Dataset excerpt:
■ ■ ■

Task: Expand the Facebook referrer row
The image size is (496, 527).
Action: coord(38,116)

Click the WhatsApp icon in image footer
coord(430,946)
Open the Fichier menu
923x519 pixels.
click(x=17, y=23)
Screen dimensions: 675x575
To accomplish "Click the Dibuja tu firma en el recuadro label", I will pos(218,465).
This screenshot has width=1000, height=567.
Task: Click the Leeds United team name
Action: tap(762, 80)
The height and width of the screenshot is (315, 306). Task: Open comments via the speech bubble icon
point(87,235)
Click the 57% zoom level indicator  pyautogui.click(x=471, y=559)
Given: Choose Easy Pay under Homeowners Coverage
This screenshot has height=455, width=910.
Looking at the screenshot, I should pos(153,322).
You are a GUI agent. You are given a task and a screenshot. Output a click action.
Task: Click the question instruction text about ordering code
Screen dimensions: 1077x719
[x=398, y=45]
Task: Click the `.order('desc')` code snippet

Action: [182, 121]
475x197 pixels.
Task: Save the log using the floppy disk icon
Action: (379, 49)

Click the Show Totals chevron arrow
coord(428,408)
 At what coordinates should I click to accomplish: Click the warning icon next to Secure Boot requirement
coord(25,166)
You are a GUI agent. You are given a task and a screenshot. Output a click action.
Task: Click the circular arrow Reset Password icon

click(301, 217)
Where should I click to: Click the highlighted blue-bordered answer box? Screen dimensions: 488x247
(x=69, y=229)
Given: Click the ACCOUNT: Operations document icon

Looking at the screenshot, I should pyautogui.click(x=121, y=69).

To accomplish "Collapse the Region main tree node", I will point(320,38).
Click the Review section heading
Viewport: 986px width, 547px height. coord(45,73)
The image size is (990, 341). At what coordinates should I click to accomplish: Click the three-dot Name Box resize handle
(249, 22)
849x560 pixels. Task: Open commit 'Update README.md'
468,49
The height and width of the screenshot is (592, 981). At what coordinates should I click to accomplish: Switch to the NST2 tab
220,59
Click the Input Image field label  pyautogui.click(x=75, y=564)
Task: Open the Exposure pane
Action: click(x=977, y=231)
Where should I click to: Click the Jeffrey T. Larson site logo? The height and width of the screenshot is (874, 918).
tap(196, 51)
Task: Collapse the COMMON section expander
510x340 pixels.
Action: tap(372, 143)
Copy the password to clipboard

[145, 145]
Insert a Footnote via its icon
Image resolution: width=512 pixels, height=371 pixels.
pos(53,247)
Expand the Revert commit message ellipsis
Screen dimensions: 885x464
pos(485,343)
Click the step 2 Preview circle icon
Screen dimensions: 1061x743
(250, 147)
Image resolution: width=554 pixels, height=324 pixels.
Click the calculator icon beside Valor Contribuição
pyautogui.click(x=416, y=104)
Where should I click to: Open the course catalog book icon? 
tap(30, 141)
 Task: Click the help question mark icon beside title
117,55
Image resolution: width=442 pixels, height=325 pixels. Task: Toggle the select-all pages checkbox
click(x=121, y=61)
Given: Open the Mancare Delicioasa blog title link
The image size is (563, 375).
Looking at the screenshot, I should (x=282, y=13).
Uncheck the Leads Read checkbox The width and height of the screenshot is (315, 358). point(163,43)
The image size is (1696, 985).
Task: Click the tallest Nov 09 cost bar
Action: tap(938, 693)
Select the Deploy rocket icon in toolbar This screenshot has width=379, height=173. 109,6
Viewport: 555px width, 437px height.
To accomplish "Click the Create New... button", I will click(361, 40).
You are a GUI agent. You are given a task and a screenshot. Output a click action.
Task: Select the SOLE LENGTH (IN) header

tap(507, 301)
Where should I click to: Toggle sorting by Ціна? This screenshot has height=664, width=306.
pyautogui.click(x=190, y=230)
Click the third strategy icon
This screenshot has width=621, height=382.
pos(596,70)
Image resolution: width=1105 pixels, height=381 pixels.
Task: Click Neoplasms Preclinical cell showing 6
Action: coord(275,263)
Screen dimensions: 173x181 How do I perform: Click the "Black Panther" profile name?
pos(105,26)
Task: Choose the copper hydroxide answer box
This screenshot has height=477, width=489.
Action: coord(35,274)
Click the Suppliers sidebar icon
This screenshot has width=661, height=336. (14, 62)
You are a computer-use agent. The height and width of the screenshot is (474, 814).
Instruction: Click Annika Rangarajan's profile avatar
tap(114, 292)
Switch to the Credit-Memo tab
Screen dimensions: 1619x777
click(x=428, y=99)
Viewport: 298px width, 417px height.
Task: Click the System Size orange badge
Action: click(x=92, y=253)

■ ■ ■

### Do this
Rewrite every line of the material above as a JSON list of strings, one string per line, omitting blank lines.

### Reply to the exercise
[
  "Task: Expand the Facebook referrer row",
  "The image size is (496, 527).",
  "Action: coord(38,116)",
  "Click the WhatsApp icon in image footer",
  "coord(430,946)",
  "Open the Fichier menu",
  "923x519 pixels.",
  "click(x=17, y=23)",
  "Screen dimensions: 675x575",
  "To accomplish \"Click the Dibuja tu firma en el recuadro label\", I will pos(218,465).",
  "This screenshot has width=1000, height=567.",
  "Task: Click the Leeds United team name",
  "Action: tap(762, 80)",
  "The height and width of the screenshot is (315, 306). Task: Open comments via the speech bubble icon",
  "point(87,235)",
  "Click the 57% zoom level indicator  pyautogui.click(x=471, y=559)",
  "Given: Choose Easy Pay under Homeowners Coverage",
  "This screenshot has height=455, width=910.",
  "Looking at the screenshot, I should pos(153,322).",
  "You are a GUI agent. You are given a task and a screenshot. Output a click action.",
  "Task: Click the question instruction text about ordering code",
  "Screen dimensions: 1077x719",
  "[x=398, y=45]",
  "Task: Click the `.order('desc')` code snippet",
  "Action: [182, 121]",
  "475x197 pixels.",
  "Task: Save the log using the floppy disk icon",
  "Action: (379, 49)",
  "Click the Show Totals chevron arrow",
  "coord(428,408)",
  " At what coordinates should I click to accomplish: Click the warning icon next to Secure Boot requirement",
  "coord(25,166)",
  "You are a GUI agent. You are given a task and a screenshot. Output a click action.",
  "Task: Click the circular arrow Reset Password icon",
  "click(301, 217)",
  "Where should I click to: Click the highlighted blue-bordered answer box? Screen dimensions: 488x247",
  "(x=69, y=229)",
  "Given: Click the ACCOUNT: Operations document icon",
  "Looking at the screenshot, I should pyautogui.click(x=121, y=69).",
  "To accomplish \"Collapse the Region main tree node\", I will point(320,38).",
  "Click the Review section heading",
  "Viewport: 986px width, 547px height. coord(45,73)",
  "The image size is (990, 341). At what coordinates should I click to accomplish: Click the three-dot Name Box resize handle",
  "(249, 22)",
  "849x560 pixels. Task: Open commit 'Update README.md'",
  "468,49",
  "The height and width of the screenshot is (592, 981). At what coordinates should I click to accomplish: Switch to the NST2 tab",
  "220,59",
  "Click the Input Image field label  pyautogui.click(x=75, y=564)",
  "Task: Open the Exposure pane",
  "Action: click(x=977, y=231)",
  "Where should I click to: Click the Jeffrey T. Larson site logo? The height and width of the screenshot is (874, 918).",
  "tap(196, 51)",
  "Task: Collapse the COMMON section expander",
  "510x340 pixels.",
  "Action: tap(372, 143)",
  "Copy the password to clipboard",
  "[145, 145]",
  "Insert a Footnote via its icon",
  "Image resolution: width=512 pixels, height=371 pixels.",
  "pos(53,247)",
  "Expand the Revert commit message ellipsis",
  "Screen dimensions: 885x464",
  "pos(485,343)",
  "Click the step 2 Preview circle icon",
  "Screen dimensions: 1061x743",
  "(250, 147)",
  "Image resolution: width=554 pixels, height=324 pixels.",
  "Click the calculator icon beside Valor Contribuição",
  "pyautogui.click(x=416, y=104)",
  "Where should I click to: Open the course catalog book icon? ",
  "tap(30, 141)",
  " Task: Click the help question mark icon beside title",
  "117,55",
  "Image resolution: width=442 pixels, height=325 pixels. Task: Toggle the select-all pages checkbox",
  "click(x=121, y=61)",
  "Given: Open the Mancare Delicioasa blog title link",
  "The image size is (563, 375).",
  "Looking at the screenshot, I should (x=282, y=13).",
  "Uncheck the Leads Read checkbox The width and height of the screenshot is (315, 358). point(163,43)",
  "The image size is (1696, 985).",
  "Task: Click the tallest Nov 09 cost bar",
  "Action: tap(938, 693)",
  "Select the Deploy rocket icon in toolbar This screenshot has width=379, height=173. 109,6",
  "Viewport: 555px width, 437px height.",
  "To accomplish \"Click the Create New... button\", I will click(361, 40).",
  "You are a GUI agent. You are given a task and a screenshot. Output a click action.",
  "Task: Select the SOLE LENGTH (IN) header",
  "tap(507, 301)",
  "Where should I click to: Toggle sorting by Ціна? This screenshot has height=664, width=306.",
  "pyautogui.click(x=190, y=230)",
  "Click the third strategy icon",
  "This screenshot has width=621, height=382.",
  "pos(596,70)",
  "Image resolution: width=1105 pixels, height=381 pixels.",
  "Task: Click Neoplasms Preclinical cell showing 6",
  "Action: coord(275,263)",
  "Screen dimensions: 173x181 How do I perform: Click the \"Black Panther\" profile name?",
  "pos(105,26)",
  "Task: Choose the copper hydroxide answer box",
  "This screenshot has height=477, width=489.",
  "Action: coord(35,274)",
  "Click the Suppliers sidebar icon",
  "This screenshot has width=661, height=336. (14, 62)",
  "You are a computer-use agent. The height and width of the screenshot is (474, 814).",
  "Instruction: Click Annika Rangarajan's profile avatar",
  "tap(114, 292)",
  "Switch to the Credit-Memo tab",
  "Screen dimensions: 1619x777",
  "click(x=428, y=99)",
  "Viewport: 298px width, 417px height.",
  "Task: Click the System Size orange badge",
  "Action: click(x=92, y=253)"
]